→ **What needs to be done**
Please pull out every line below that contains the word "computer" and copy each one.

Location data for words and elements
--- BEGIN ---

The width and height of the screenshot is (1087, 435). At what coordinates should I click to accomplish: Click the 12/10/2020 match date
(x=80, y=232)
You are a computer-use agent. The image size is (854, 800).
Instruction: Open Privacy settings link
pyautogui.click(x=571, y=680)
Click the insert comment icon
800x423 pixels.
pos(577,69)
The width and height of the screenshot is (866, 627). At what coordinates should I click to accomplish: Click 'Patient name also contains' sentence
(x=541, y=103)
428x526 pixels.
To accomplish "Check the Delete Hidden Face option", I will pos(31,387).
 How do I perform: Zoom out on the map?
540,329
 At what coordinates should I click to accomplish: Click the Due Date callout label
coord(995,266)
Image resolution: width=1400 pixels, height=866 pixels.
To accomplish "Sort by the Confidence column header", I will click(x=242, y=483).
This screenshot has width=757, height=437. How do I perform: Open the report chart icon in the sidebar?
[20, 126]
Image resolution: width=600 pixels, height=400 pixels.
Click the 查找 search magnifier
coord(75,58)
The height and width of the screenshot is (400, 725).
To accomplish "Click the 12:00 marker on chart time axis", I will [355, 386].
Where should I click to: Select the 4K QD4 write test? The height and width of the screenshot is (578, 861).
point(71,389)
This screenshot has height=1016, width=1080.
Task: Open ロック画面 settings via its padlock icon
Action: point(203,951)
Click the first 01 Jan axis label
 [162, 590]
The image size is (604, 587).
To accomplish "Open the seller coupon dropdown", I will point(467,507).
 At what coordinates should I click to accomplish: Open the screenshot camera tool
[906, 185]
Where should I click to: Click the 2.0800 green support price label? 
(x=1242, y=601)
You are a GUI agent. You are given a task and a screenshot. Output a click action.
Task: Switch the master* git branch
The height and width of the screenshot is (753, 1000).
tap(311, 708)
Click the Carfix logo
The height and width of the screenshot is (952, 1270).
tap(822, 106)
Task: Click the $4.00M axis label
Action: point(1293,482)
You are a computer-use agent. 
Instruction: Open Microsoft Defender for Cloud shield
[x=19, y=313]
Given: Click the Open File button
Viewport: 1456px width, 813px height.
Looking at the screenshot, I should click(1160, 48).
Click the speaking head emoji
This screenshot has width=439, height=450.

--- END ---

→ **Result of the task**
You are a computer-use agent. The image size is (854, 800).
You are a computer-use agent. 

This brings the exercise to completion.